Speech Krasnoyarsk State Academic Dance Company of Siberia named Michael Godenko.Photoxpress
This ensemble was founded by Soviet choreographer Mikhail Godenko in 1960; after his death in 1991, he was succeeded as the artistic director by Igor Moiseyev's grandson Vladimir, a former soloist at the Bolshoi Theater.
The company has toured more than 70 countries and received much acclaim from critics. The ensemble's trademark style is built on imagery, emotion, high artistry, and sometimes most unexpected combinations of elements. For example, a combination of a traditional khorovod (ring dance) and modern dance – and even acrobatics – in one routine.
To create its routines, the group draws inspiration not only from Russian culture. As Vladimir Moiseyev recalls, Godenko came up with the "Poultry-Yard" routine while watching old Disney cartoons. The dance entered the repertoire half a century ago and is still a hit for the ensemble.
Members of the Igor Moiseyev Folk Dance Company perform the Russian dance entitled "Summer" at the Bolshoi Theatre in Moscow. Source: Vladimir Vyatkin / RIA Novosti
Ballet dancer, teacher and choreographer Igor Moiseyev formed the Soviet Union's first professional dance ensemble as early as in 1937. He lived for 101 years and continued to lead his group almost until the last days of his life, remaining a model of elegance, education, erudition and refined taste.
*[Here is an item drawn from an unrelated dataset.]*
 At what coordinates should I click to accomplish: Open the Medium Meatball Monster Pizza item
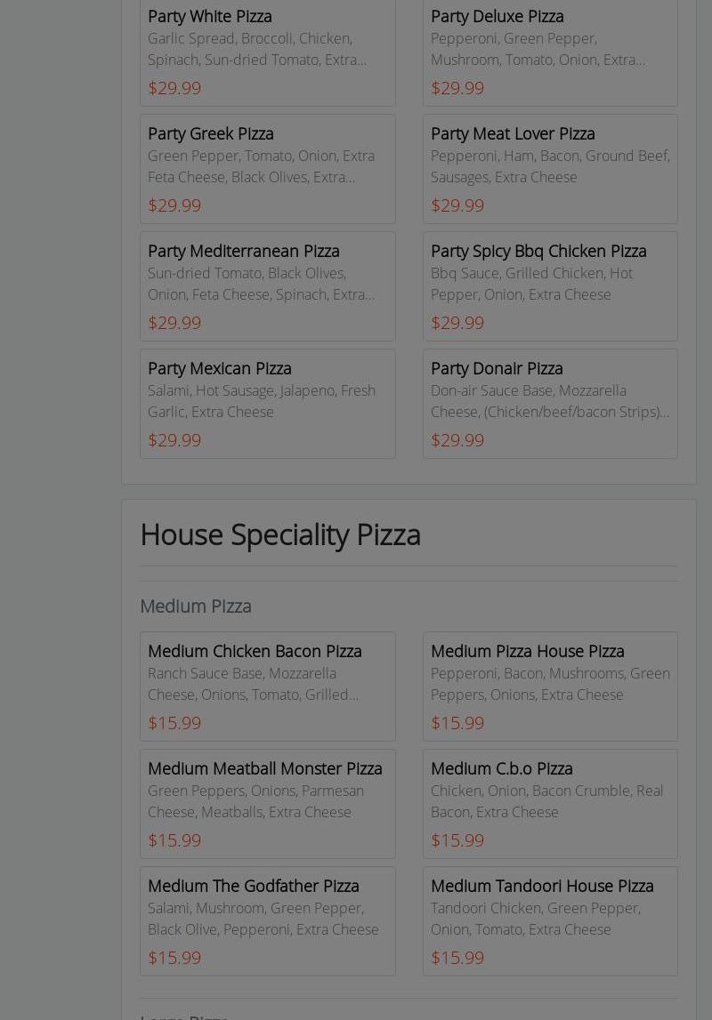pyautogui.click(x=265, y=768)
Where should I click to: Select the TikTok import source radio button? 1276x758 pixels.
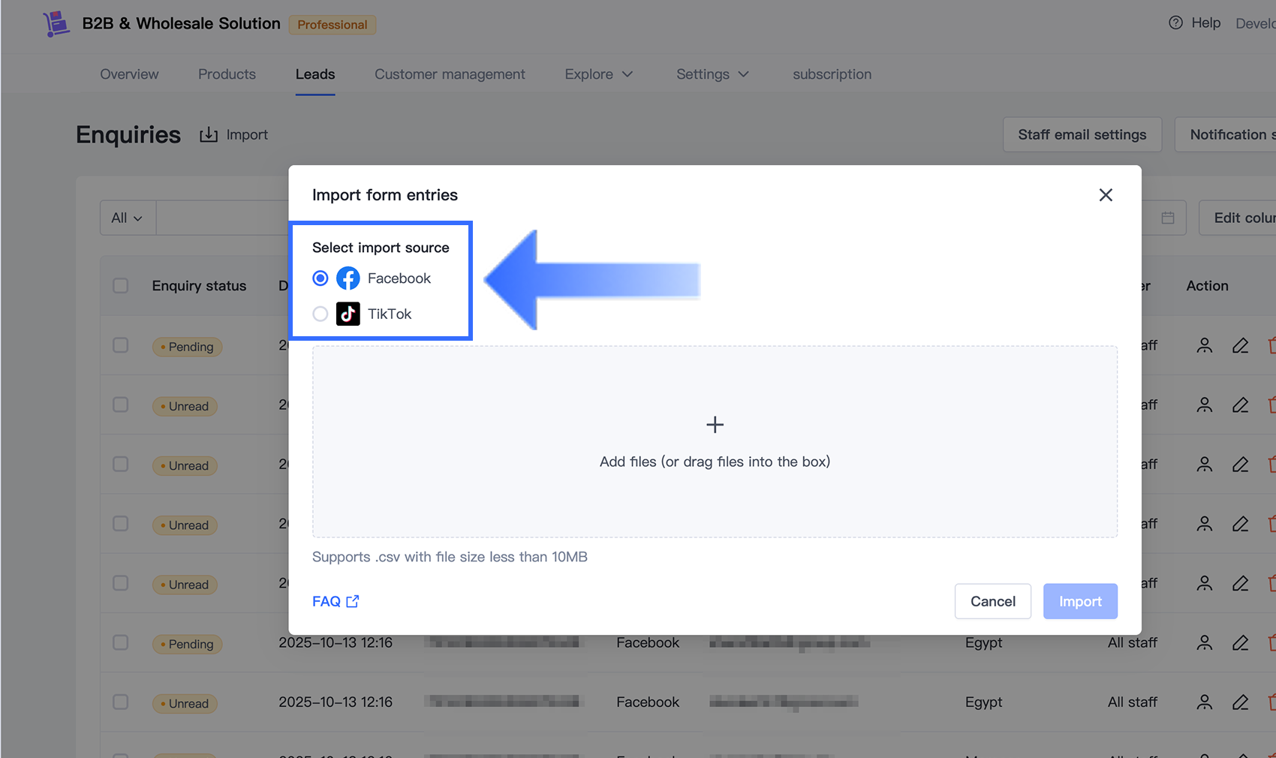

The ensemble's repertoire includes Russian, Ukrainian, Belarusian, Moldovan, Lithuanian and other dances. It performs a Crimean Tatar dance, and, of course, the "Tsiganochka," the "Mazurka," the "Krakowiak" and the "Polonaise.”
The Moiseyev Ensemble's trademark style is the creation of suites of dances, for example, "Hiu Waltz: An Estonian Suite of Three Dances" or the Armenian "Manuka" of four dances. There is even a Hungarian "Maiden’s Dance with Bottles on the Head" in the ensemble's repertoire.
Members of the Alexandrov Russian Army song and dance ensemble perform at the VII International Winter Festival Arts. Source: Vladimir Vyatkin / RIA Novosti
The most famous army band in the world. The ensemble's full line-up – 120 people – includes a choir, orchestra, dancers and singers.
"On the road, we always perform local songs, too,” said the company's leader Leonid Malev. “In Hungary, for example – ‘Czardas.’ Just not with a violin but with a balalaika. As many countries as there are on the tour – that’s in how many languages we sing. That's what the Alexandrov is loved for, among other things. When we sing in Russian, we run subtitles on the screen," he said.
The ensemble’s dance repertoire includes folk dances from Russia and across the world, soldiers' dances, as well as the famous "Kalinka."
The Song and Dance Ensemble of the Russian Interior Ministry Troops performs before the opening ceremony of the XXII Olympic Winter Games in Sochi. Source: RIA Novosti/Vladimir Astapkovich
This ensemble’s repertoire partly overlaps with that of the Alexandrov company, but there are differences that fans love – the collective is very sensitive to the international pop charts and instantly releases cover versions.
For example, a while ago the ensemble released Tom Jones' "Sex Bomb" and Merle Travis' "Sixteen Tons."
In 2013, the ensemble performed an uplifting cover version of Daft Punk's "Get Lucky" and generated over six million views on YouTube. At the Olympics in Sochi, they sang the same song exclusively for the NBC channel.
The company's dance program includes Ukrainian, Cossack, military, Gypsy and Irish dances.
The Russian Tsepochka (Chain) dance performed by the Nadezhdina Beryozka State Academic Ensemble. Source: Vladimir Vyatkin / RIA Novosti
Founded in 1948, the original ensemble was entirely female. As its founder Nadezhda Nadezhdina put it, the "poetic image of a Russian girl is at the center of all our work, no matter if it is a merry dance or a lyrical khorovod."
Although it now features men, too, the ensemble’s main characters and performers are still girls – beautiful, graceful, soulful.
Beryozka's dances are real choreographic spectacles, each with its own drama. Their most popular numbers include "Seasons," "Russian Porcelain," and a dance-and-game routine called "Moscow Courtyard."